Wenn Teheran gute Gründe hat zu glauben, dass es keine direkte Konsequenzen für solche Angriffe zu gewärtigen hat, welchen Grund sollte es dann haben, dem Impuls dazu zu widerstehen? Und wenn potentielle iranische Agenten wissen, dass das Regime nur eine weitere Geisel mit westlicher Staatsangehörigkeit zu nehmen braucht, um Freilassungen für sie zu erwirken, wie sehr soll es sie kümmern, dass sie vielleicht erwischt werden? Wenn das Regime außerdem denkt, dass es im Wesentlichen mit terroristischen Akten und sogar mit ausgesprochenen Militärschlägen auf westlichem Territorium davon kommt, was wird es dann nicht alles versuchen, um damit davonzukommen? Angesichts dessen, was Menschenrechtsgruppen eine „schreckliche Welle“ von Hinrichtungen nennen, und nach den brutalen Niederschlagungen von Manifestationen von Opposition wie der, die 1500 friedliche Protestierer im November 2019 das Leben kostete, ist es vielleicht schwierig sich vorzustellen, dass das Verhalten des Regimes im Inland noch schlimmer werden könnte. Aber noch einmal: der derzeitige Präsident des iranischen Regimes war einer der führenden Täter bei einem Massaker an politischen Gefangenen, das im Sommer das Leben von 30 000 Menschen forderte.

Dokumentation: Das Massaker von 1988 an 30 000 politischen Gefangenen im Iran und die Rolle Ebrahim Raisis

Es ist schon fast unmöglich, die Arten von Gräueltaten zu überschätzen, zu denen das iranische Regime fähig ist, besonders, wenn es denkt, dass es keine wirklichen Konsequenzen für sie zu gewärtigen hat. Höchstwahrscheinlich hat das Regime das letzte Jahr als einen ersten Test der westlichen Permissivität angesehen.

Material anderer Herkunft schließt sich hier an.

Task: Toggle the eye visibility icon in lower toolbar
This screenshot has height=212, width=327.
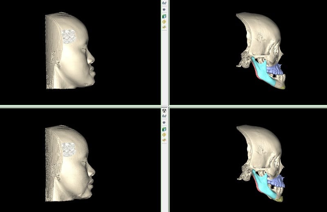Action: coord(164,122)
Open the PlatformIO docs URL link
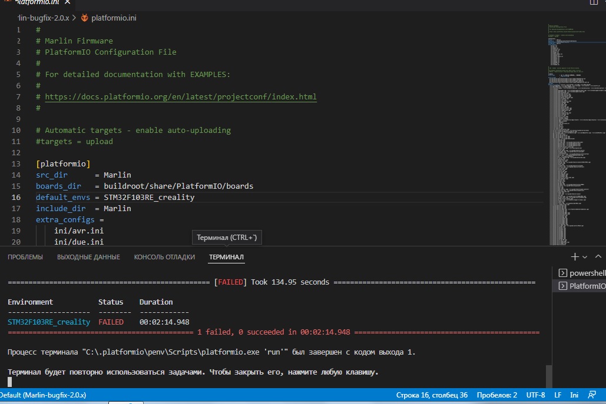This screenshot has width=606, height=404. (x=181, y=96)
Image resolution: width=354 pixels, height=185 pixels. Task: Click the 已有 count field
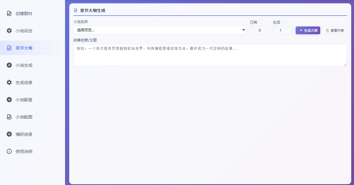point(259,30)
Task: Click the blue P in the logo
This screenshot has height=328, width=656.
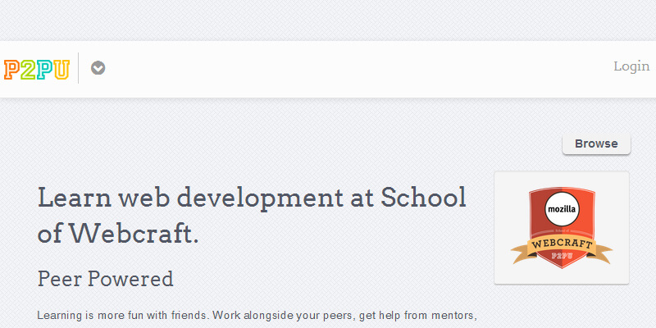Action: [44, 69]
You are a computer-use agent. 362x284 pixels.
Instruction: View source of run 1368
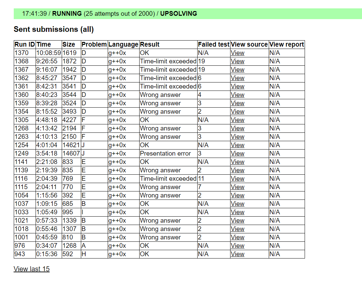[x=238, y=61]
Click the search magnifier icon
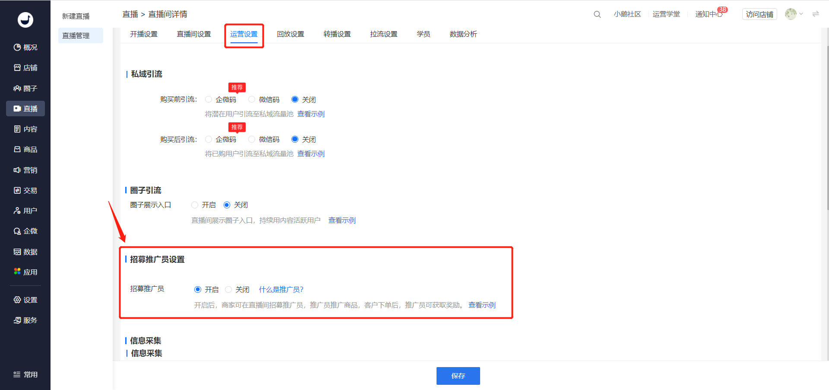 (597, 14)
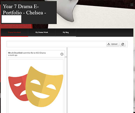Switch to the My Drama Work tab
Viewport: 135px width, 113px height.
pyautogui.click(x=42, y=32)
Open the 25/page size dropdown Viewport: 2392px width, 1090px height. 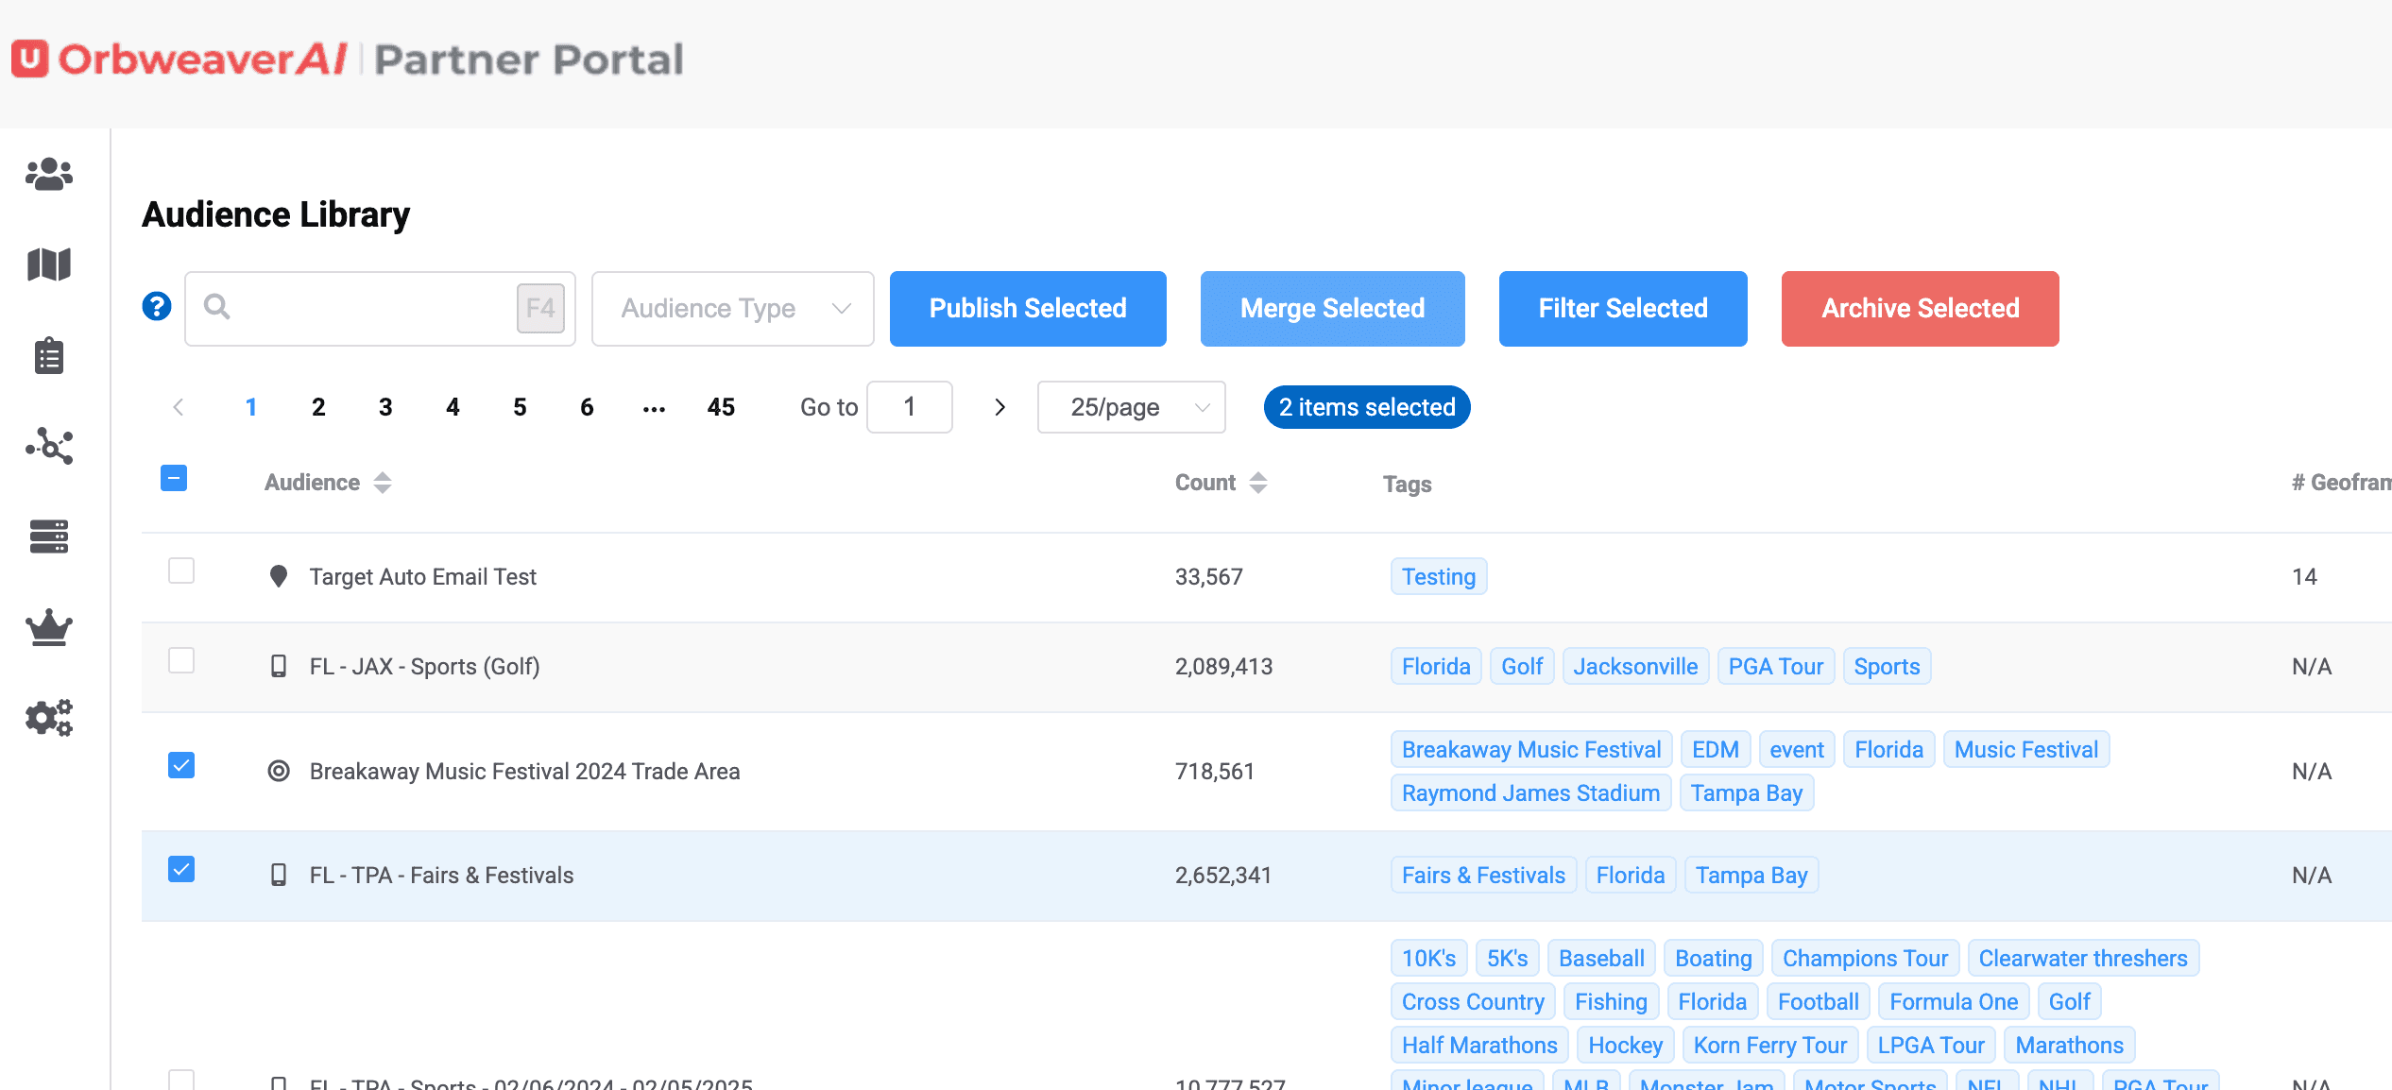coord(1131,407)
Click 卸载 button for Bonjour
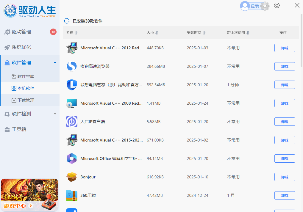 pos(285,177)
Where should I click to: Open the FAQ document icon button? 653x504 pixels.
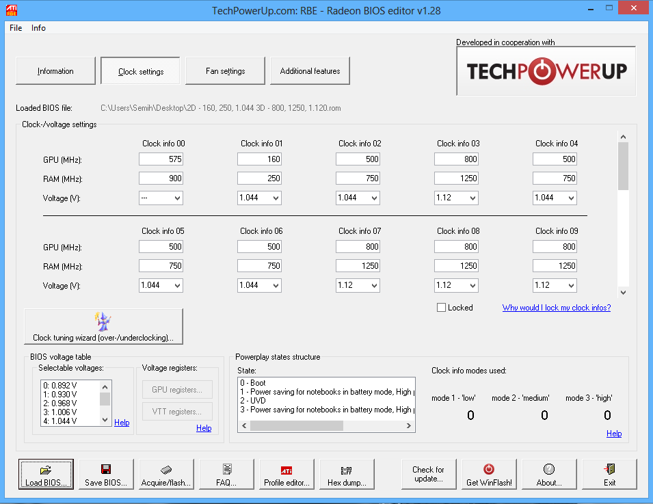pyautogui.click(x=226, y=475)
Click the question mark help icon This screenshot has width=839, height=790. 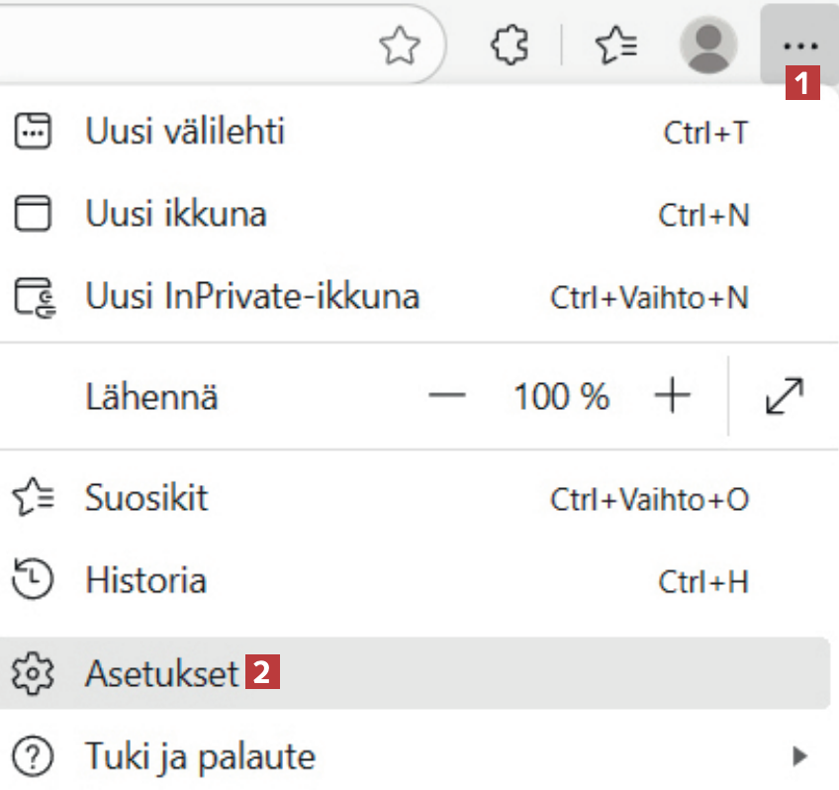point(32,757)
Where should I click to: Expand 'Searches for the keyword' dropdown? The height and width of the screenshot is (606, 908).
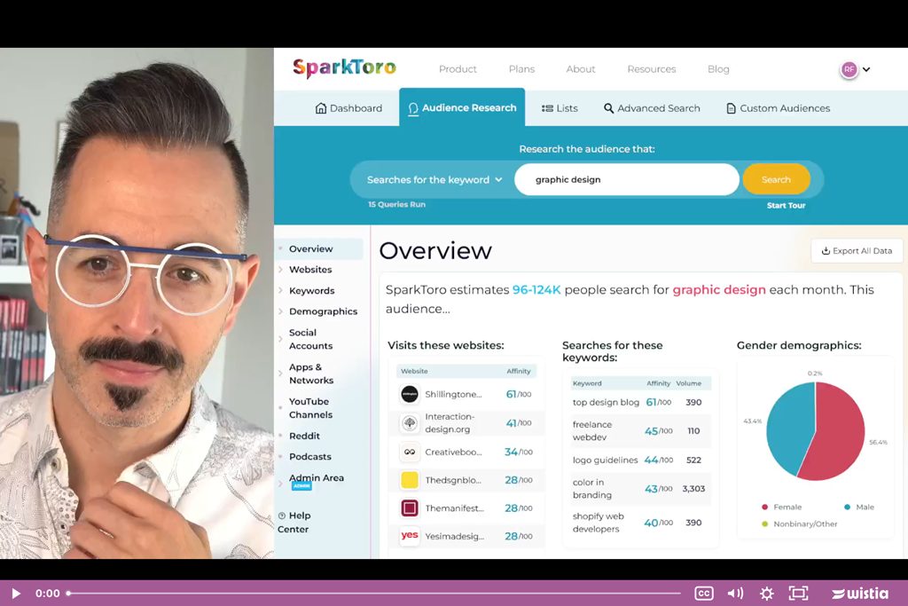coord(434,179)
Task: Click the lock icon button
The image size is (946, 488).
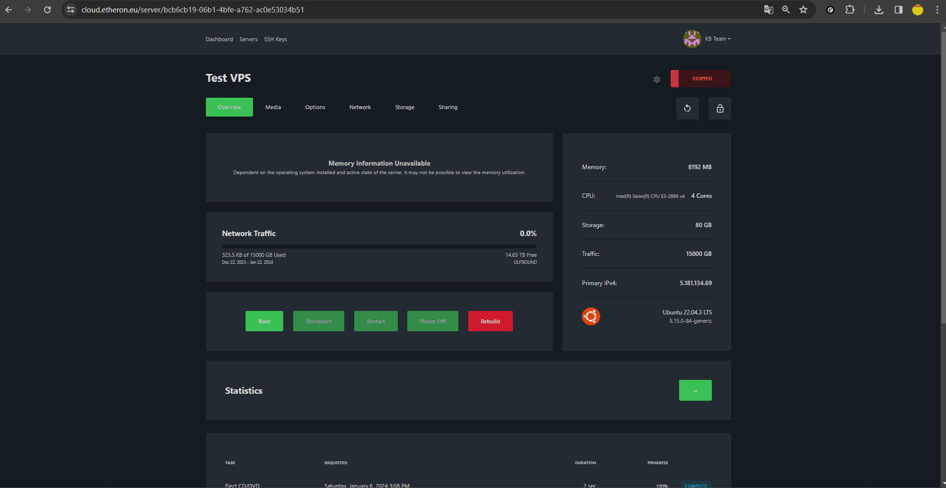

Wenn die Raisi Administration jetzt in ihr zweites Jahr geht, können wir erwarten, dass unheilvolle Aktivitäten noch schneller einander ablösen, im In- und Ausland, wenn amerikanische und europäische Führer nicht umgehend die Bedeutsamkeit von Drohungen wie die erkennen, die vor kurzem in Fars veröffentlicht wurden. Die Antwort auf solche Drohungen sollte in einer klaren Aufzählung der ernsten Konsequenzen bestehen, die Teheran als Reaktion zu gewärtigen hat, in Form von noch ausgedehnteren Sanktionen, größerer diplomatischer Isolation, politischer Unterstützung für die demokratische Opposition und – ganz entscheidend – eine entsprechende Reaktion auf jede Verletzung der Souveränität und der nationalen Sicherheit westlicher Länder.